Chilean Miners 69 Days
November 5, 2011 by staff
Chilean Miners 69 Days, NEW YORK Rescued Chilean miner Edison Pena sang Elvis songs not this time. A penalty has become subject to take the New York Marathon on Sunday, after a year in which he was hospitalized in Santiago reported psychological problems and drug and alcohol problems.
After spending 69 days trapped underground last fall with 32 fellow miners, Pe?a said that the trauma of the event “has beaten us now.” The first anniversary of the rescue was October 13.
“I really do not want to go into depth about the challenges they face, but suffice to say that I have received help and declared a truce with the problems I had,” Pena said in a conference in New York Road Runners press Thursday before about 40 journalists. “I feel very fortunate to have a team of therapists, and now I feel great.”
It was a stark contrast to the press conference last year, when a jovial Pe?a charmed more than 100 members of the media and topped off with a version of “Return to Sender” by Presley.
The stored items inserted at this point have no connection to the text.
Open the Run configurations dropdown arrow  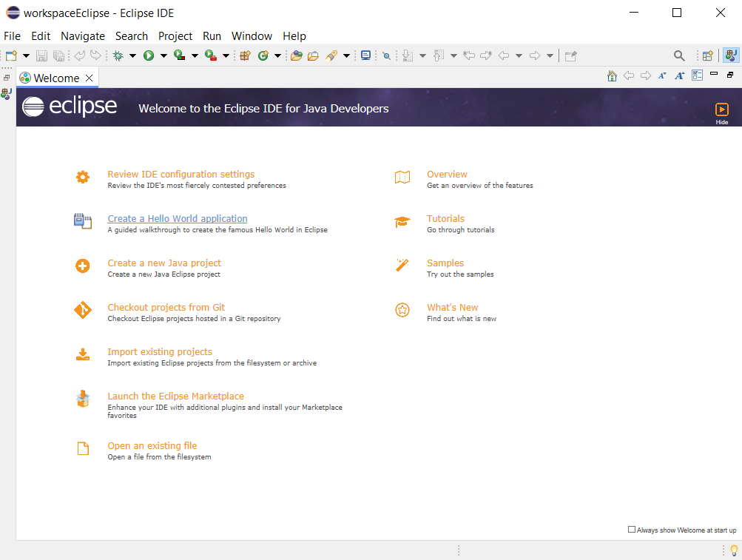coord(163,55)
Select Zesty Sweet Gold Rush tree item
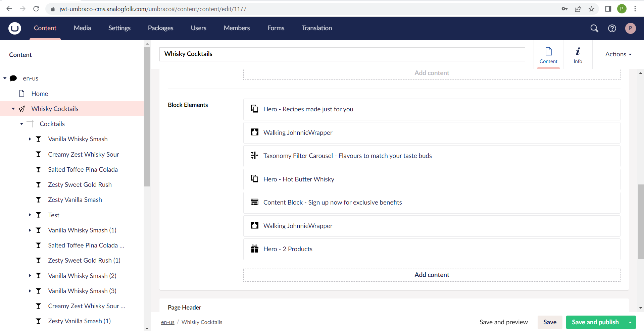The width and height of the screenshot is (644, 331). coord(80,184)
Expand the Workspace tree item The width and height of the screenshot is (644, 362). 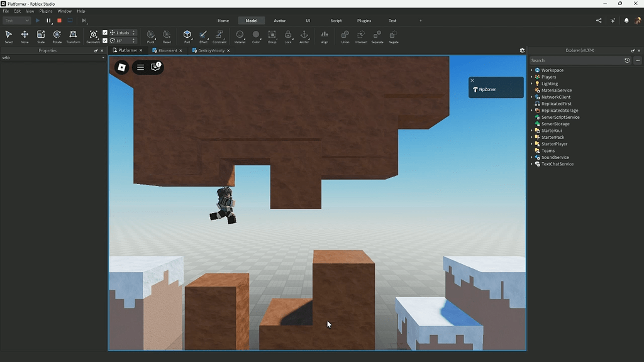(x=531, y=70)
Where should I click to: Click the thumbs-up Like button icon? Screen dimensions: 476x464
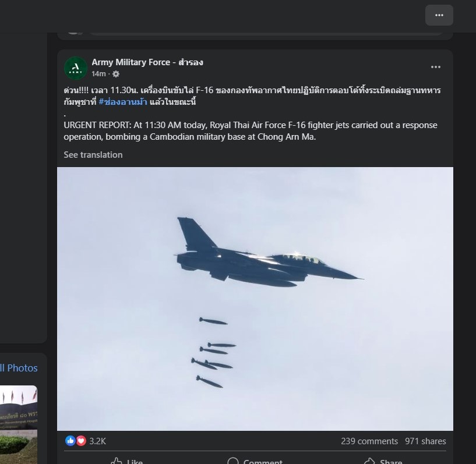[x=117, y=461]
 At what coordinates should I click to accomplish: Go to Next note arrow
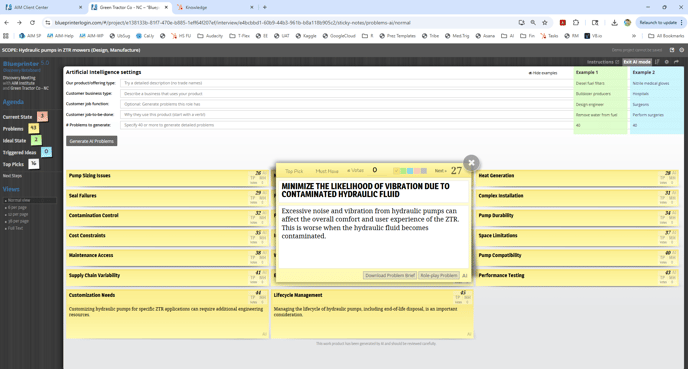[x=441, y=171]
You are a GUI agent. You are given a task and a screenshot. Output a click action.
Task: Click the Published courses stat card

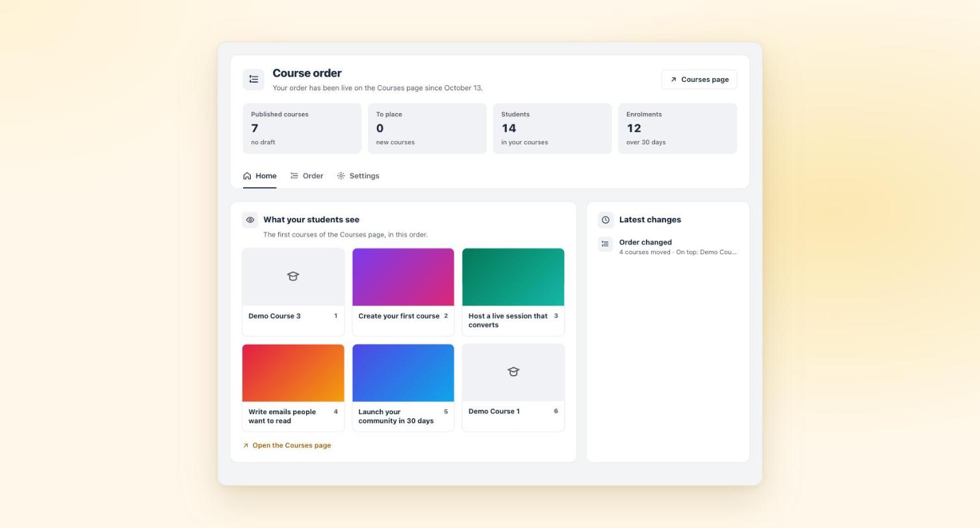tap(302, 129)
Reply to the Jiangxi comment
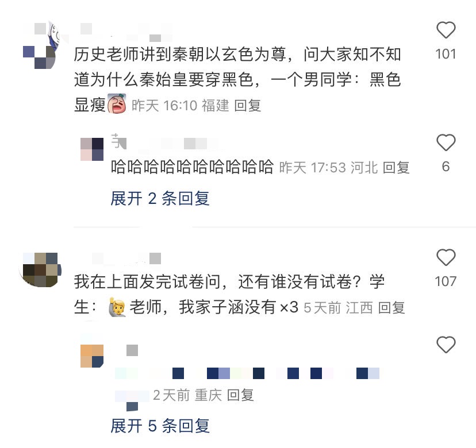The width and height of the screenshot is (476, 448). click(391, 308)
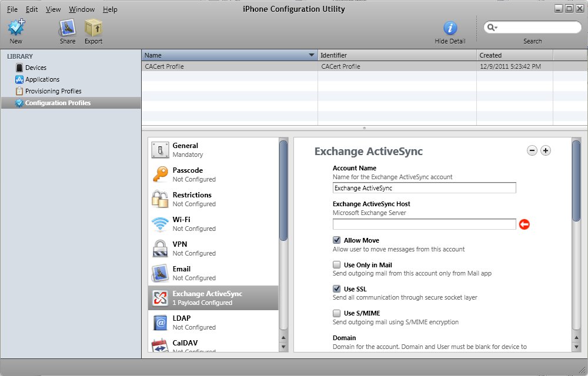Select the Passcode payload key icon

click(160, 174)
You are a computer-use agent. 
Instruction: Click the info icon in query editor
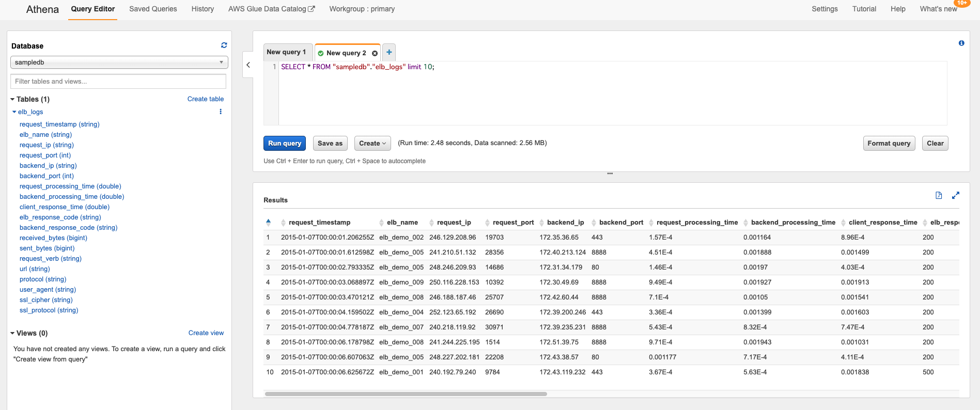(961, 43)
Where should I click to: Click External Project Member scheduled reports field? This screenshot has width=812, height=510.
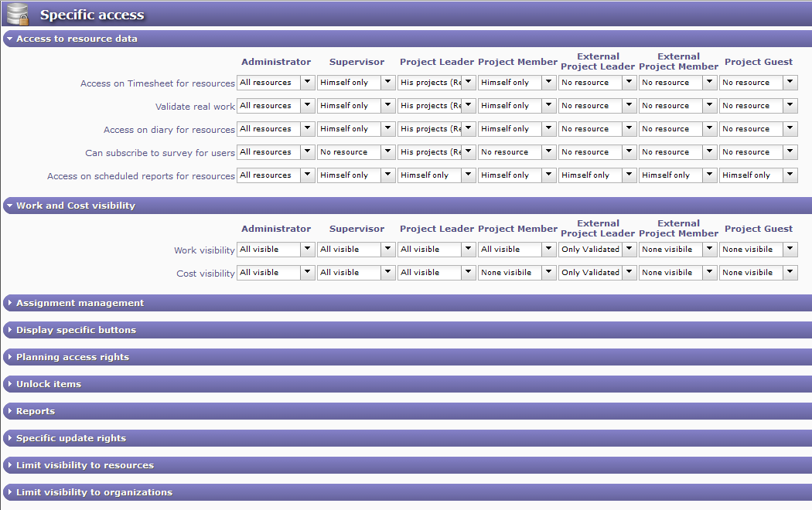point(670,175)
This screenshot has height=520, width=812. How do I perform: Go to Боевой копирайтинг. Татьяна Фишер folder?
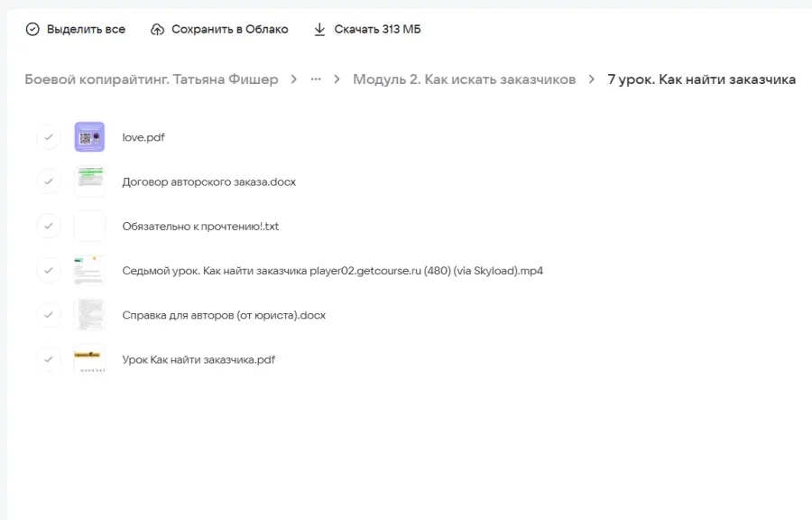tap(152, 79)
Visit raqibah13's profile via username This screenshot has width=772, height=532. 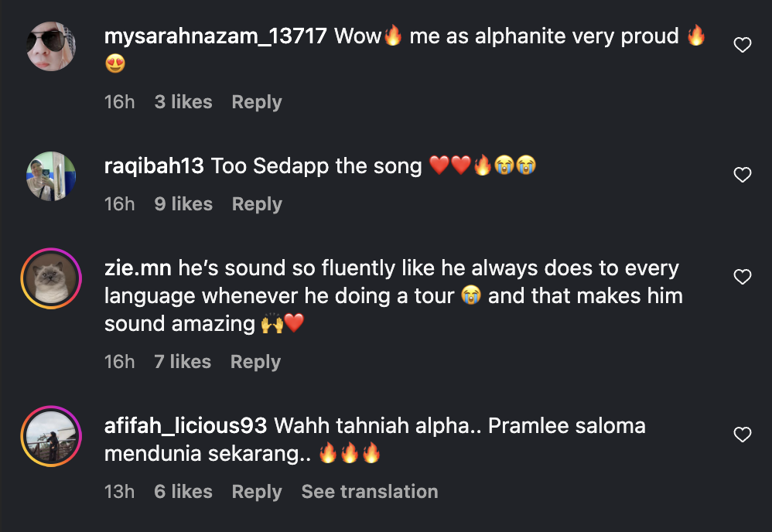154,165
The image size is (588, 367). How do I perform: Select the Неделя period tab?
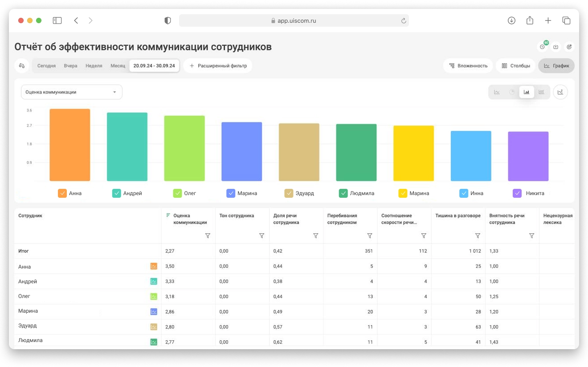pos(94,65)
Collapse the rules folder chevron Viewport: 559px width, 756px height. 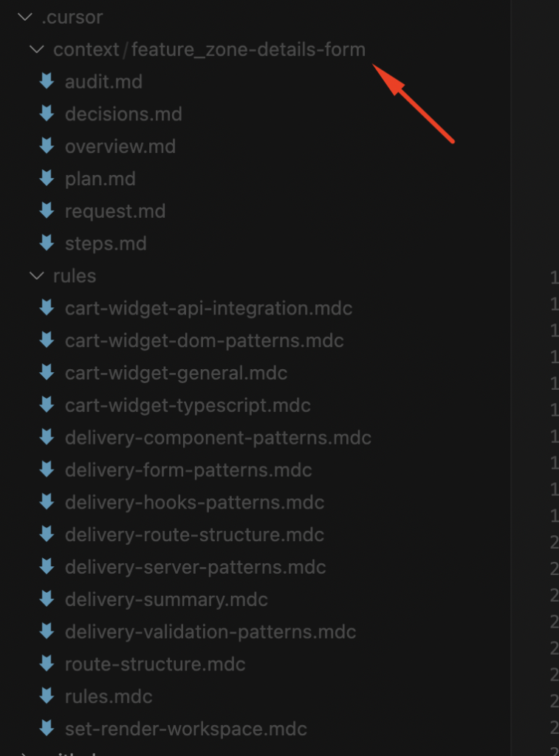coord(36,276)
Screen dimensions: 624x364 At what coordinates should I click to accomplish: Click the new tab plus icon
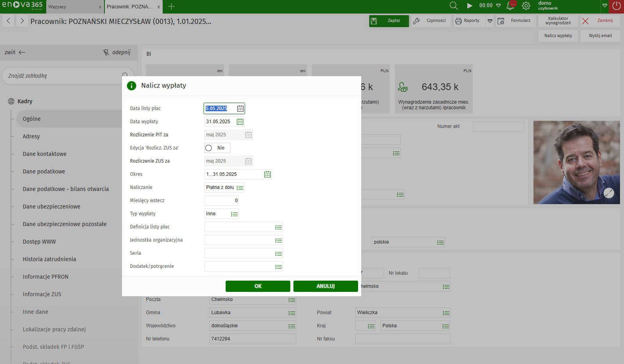pyautogui.click(x=171, y=6)
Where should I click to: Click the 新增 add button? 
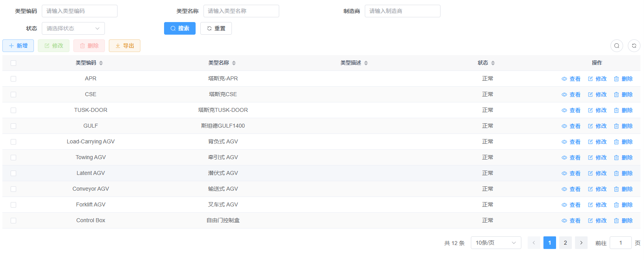click(18, 46)
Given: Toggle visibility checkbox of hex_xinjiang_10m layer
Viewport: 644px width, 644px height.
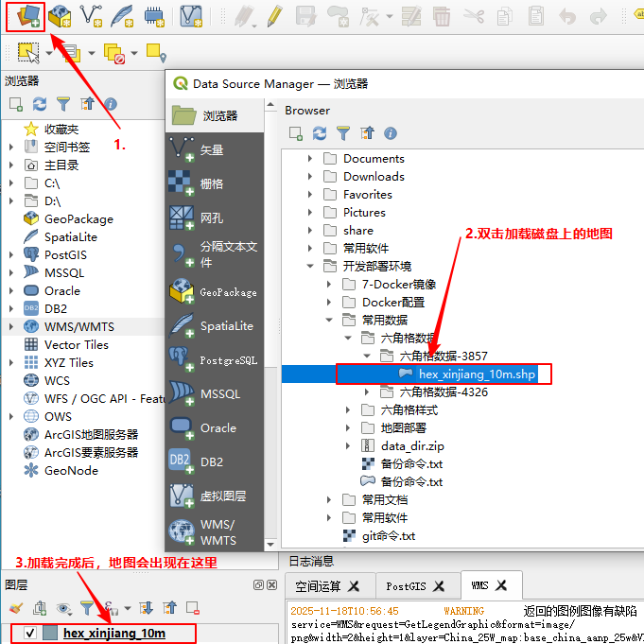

He declined a request for the song, saying that many of his fellow miners are unemployed and suffering from “psychological problems” and insomnia.
“The impact of being trapped in the mine – you feel after you left the mine,” Pena said through an interpreter.
He received no financial benefit from the mining company and the Chilean government, but has gained the support of his wife and family during their ordeal, he said. No book or movie deals have materialized.
“The most difficult moment was last year when he was hospitalized. I realized that I felt like I was split in two,” Pena said. “That was not a normal one and I was a gorilla, and I have to check that the gorillas.”
He’s back to tackle the 26.2 mile course in New York because “running is very therapeutic for me.”
“I decided to run again because he wanted to encourage others, and I wanted to show and prove to myself that, ‘Yes we can,’” he said.
The penalty of 35 years old earned the nickname “The Runner” after logging of up to six miles every day through tunnels of gold and copper mine to keep your mind and body strong. Raced steel-toed boots in sweltering darkness until rescuers were able to make contact after 17 days and dropped food and a pair of running shoes.
Presley also asked to be sent and sang for his miners trapped lift their spirits. His beloved singer was blasting from the speakers when he crossed the finish line in New York Marathon last year, wrapped in the Chilean flag. She ran, walked with a limp and a bad knee to finish in 5 hours, 40 minutes.
His whirlwind U.S. tour includes an appearance on “Late Show with David Letterman” and a visit to Graceland, Presley’s property in Memphis, Tennessee
New York Marathon Director Mary Wittenberg NYRR and the organizers were in contact with Rock after completing the Tokyo Marathon in February. When they heard about the emotional struggles Pe?a last month, got in touch with the Consulate of Chile in New York and Santiago Pe?a therapist to check its status.
“We worked through the consulate and wanted to make sure this made sense to Edison,” said Wittenberg. “We threw our arms open to welcome you here to New York.”
Accompanied by his therapist in New York, Pe?a smiled rare during the press conference when he heard Elvis sing a song for the video of his search last year’s marathon.